Exercise requirements →
Reproduce the rows verbatim, starting with the line containing "Where should I" and ending with the line containing "This screenshot has width=509, height=445.", both included. Omit the pictures from your reply.

Start of Provided information

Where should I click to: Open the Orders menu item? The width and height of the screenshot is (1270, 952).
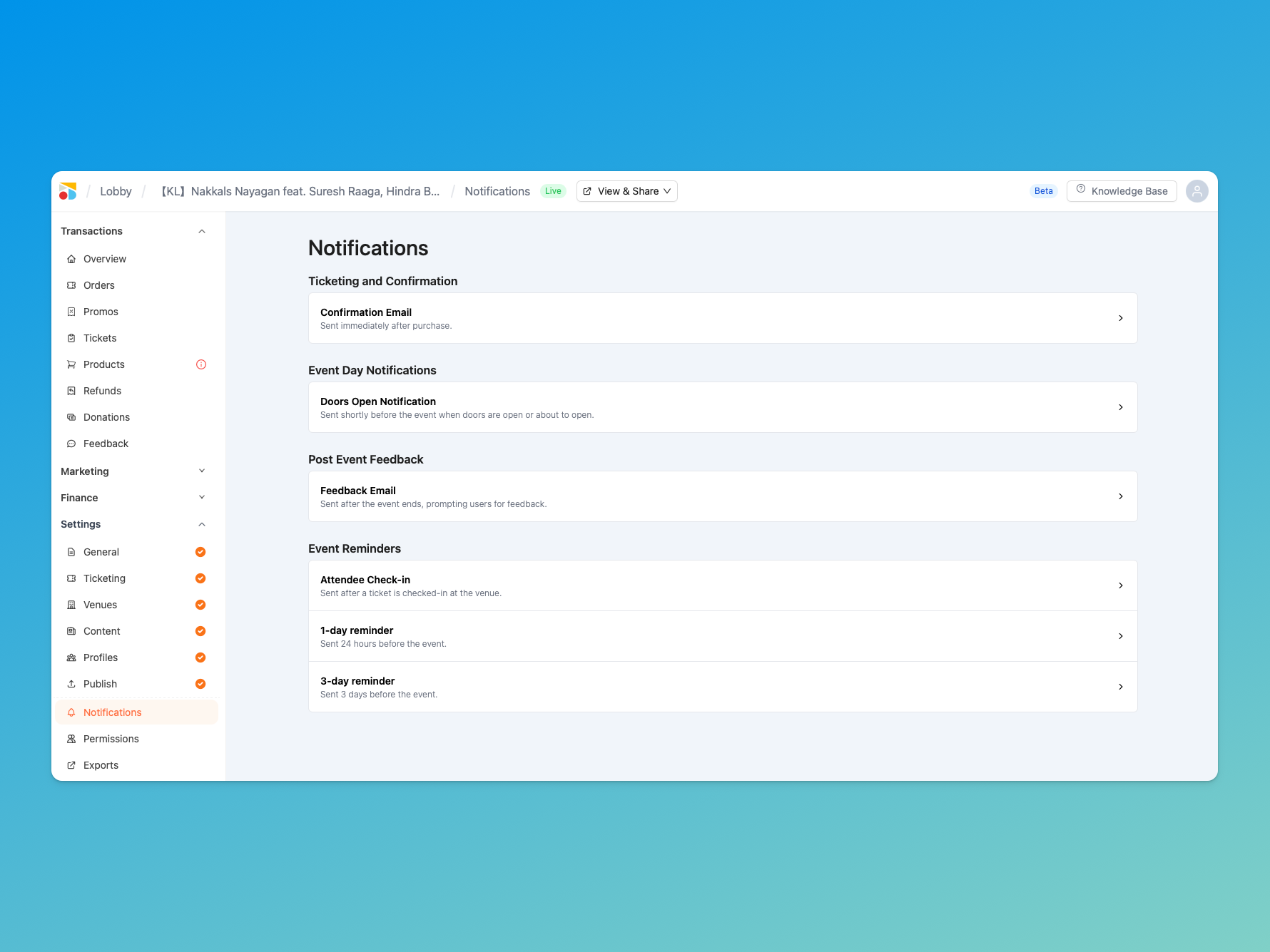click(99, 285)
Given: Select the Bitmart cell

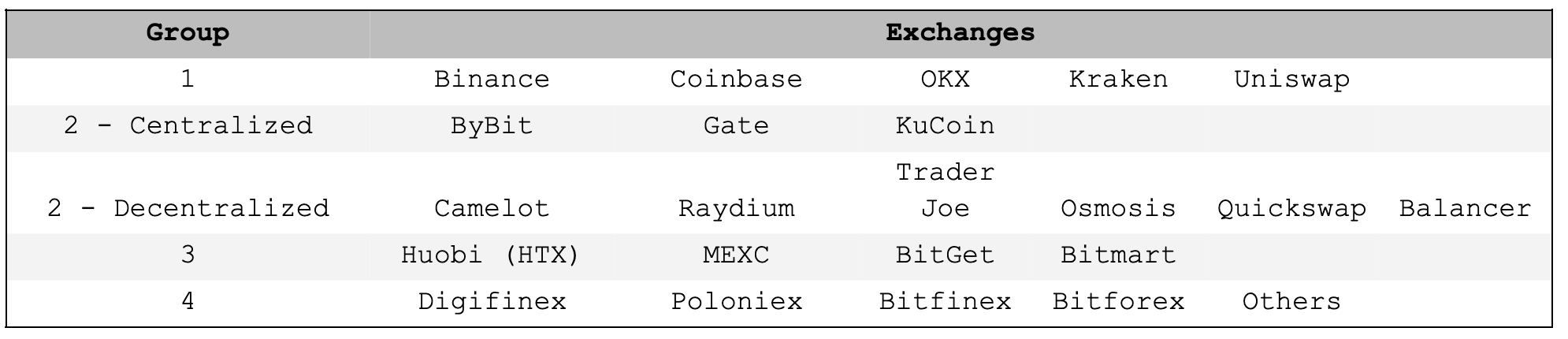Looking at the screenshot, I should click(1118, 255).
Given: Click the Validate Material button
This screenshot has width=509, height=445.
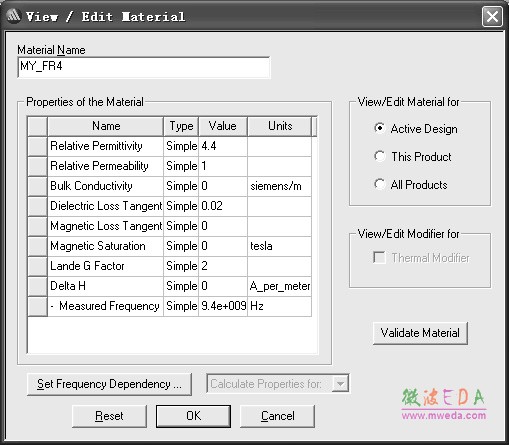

End of Provided information
Start of Provided information

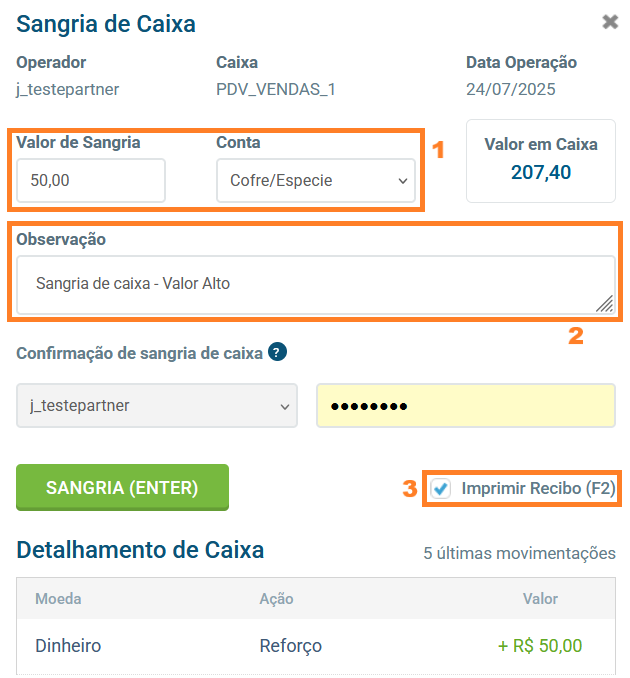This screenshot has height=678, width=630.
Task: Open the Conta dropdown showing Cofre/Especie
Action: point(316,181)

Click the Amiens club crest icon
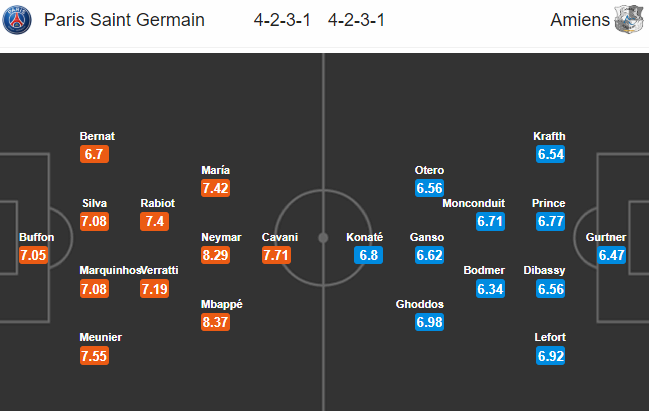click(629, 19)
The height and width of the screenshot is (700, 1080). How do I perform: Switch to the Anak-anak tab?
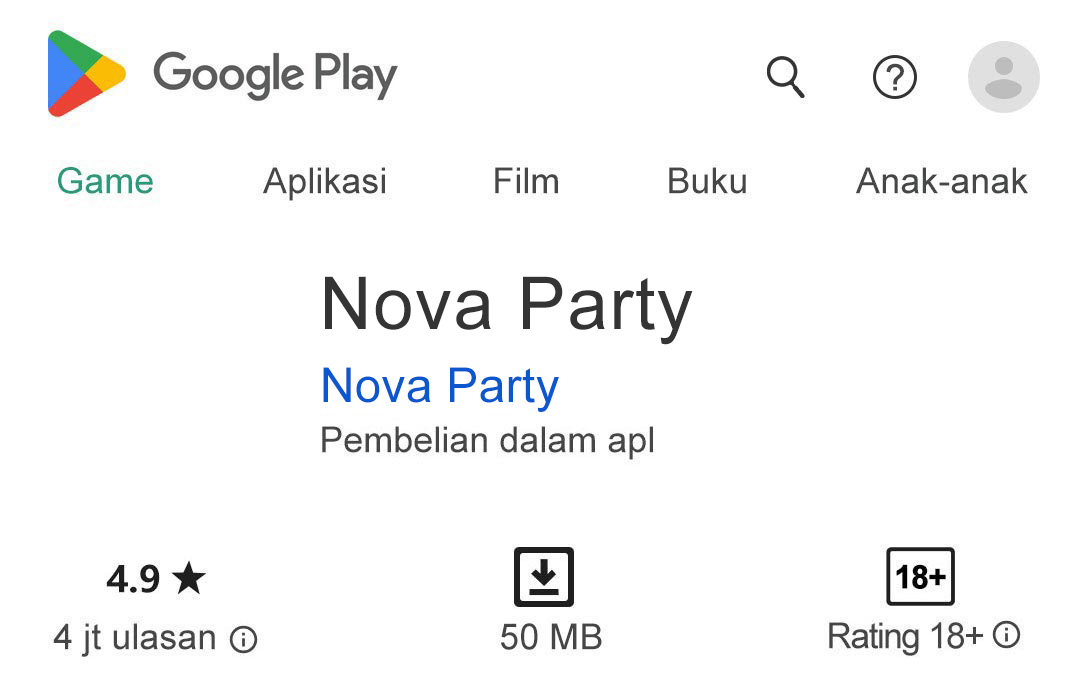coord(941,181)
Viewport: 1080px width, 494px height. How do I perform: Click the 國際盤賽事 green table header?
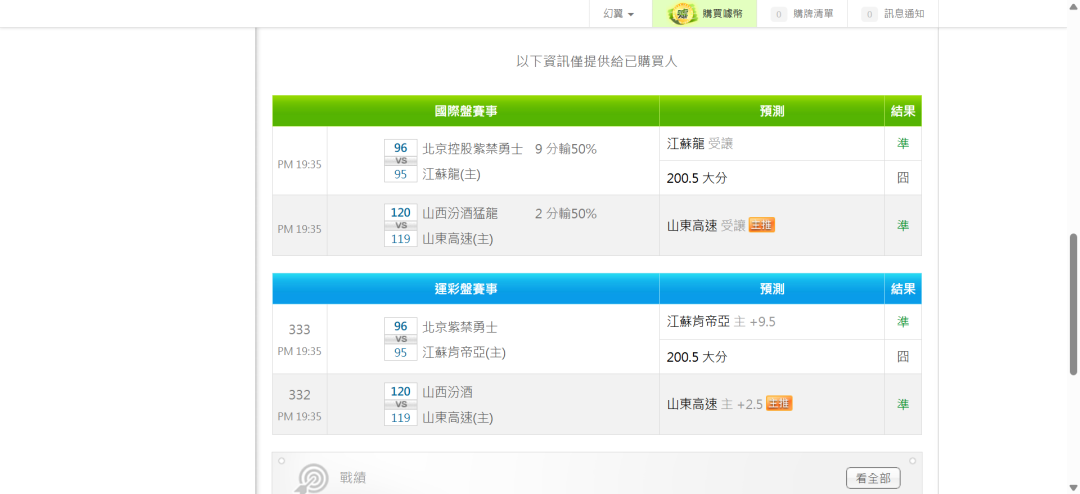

End of Provided information
Start of Provided information

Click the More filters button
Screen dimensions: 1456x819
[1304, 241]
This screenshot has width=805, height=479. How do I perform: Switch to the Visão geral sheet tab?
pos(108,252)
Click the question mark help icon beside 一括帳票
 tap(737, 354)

End of Provided information

Worked solution →
Where should I click to: Open the Orders menu item? The width and height of the screenshot is (1270, 952).
click(99, 285)
Given: Select the Bitmart cell

Looking at the screenshot, I should click(1118, 255).
Given: Click the Validate Material button
This screenshot has width=509, height=445.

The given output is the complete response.